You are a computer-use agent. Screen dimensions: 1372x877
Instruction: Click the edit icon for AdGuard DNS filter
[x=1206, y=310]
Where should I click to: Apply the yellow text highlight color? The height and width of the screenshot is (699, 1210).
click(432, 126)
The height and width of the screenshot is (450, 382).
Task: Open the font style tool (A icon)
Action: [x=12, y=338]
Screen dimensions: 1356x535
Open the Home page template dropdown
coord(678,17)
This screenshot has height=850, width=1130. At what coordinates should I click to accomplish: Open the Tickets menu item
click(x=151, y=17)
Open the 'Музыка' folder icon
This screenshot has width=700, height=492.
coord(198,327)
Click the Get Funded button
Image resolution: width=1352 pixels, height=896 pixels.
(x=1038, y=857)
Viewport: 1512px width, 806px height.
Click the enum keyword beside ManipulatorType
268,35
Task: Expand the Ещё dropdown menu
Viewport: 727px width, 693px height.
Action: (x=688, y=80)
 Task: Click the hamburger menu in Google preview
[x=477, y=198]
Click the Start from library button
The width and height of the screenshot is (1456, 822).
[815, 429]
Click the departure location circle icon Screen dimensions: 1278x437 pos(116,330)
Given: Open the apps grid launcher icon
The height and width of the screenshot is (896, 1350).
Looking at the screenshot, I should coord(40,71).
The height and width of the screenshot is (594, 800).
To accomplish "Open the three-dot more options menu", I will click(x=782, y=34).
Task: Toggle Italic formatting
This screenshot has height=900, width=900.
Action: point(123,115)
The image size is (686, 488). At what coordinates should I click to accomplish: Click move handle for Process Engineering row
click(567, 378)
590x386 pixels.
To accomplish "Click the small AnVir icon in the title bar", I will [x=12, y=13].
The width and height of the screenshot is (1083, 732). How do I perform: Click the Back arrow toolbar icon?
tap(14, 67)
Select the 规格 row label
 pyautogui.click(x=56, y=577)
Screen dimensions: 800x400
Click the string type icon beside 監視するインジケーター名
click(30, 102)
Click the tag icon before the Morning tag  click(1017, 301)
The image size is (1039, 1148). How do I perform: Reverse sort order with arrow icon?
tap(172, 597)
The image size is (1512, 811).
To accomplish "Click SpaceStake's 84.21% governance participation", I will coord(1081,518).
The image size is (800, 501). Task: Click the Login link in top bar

◆ **Task directions**
Scan the records above. Return every line with "will" in it.

◆ **Task result**
To accomplish "Open the three-dot more options menu", I will click(x=782, y=34).
To accomplish "Click the small AnVir icon in the title bar", I will [x=12, y=13].
To accomplish "Click SpaceStake's 84.21% governance participation", I will coord(1081,518).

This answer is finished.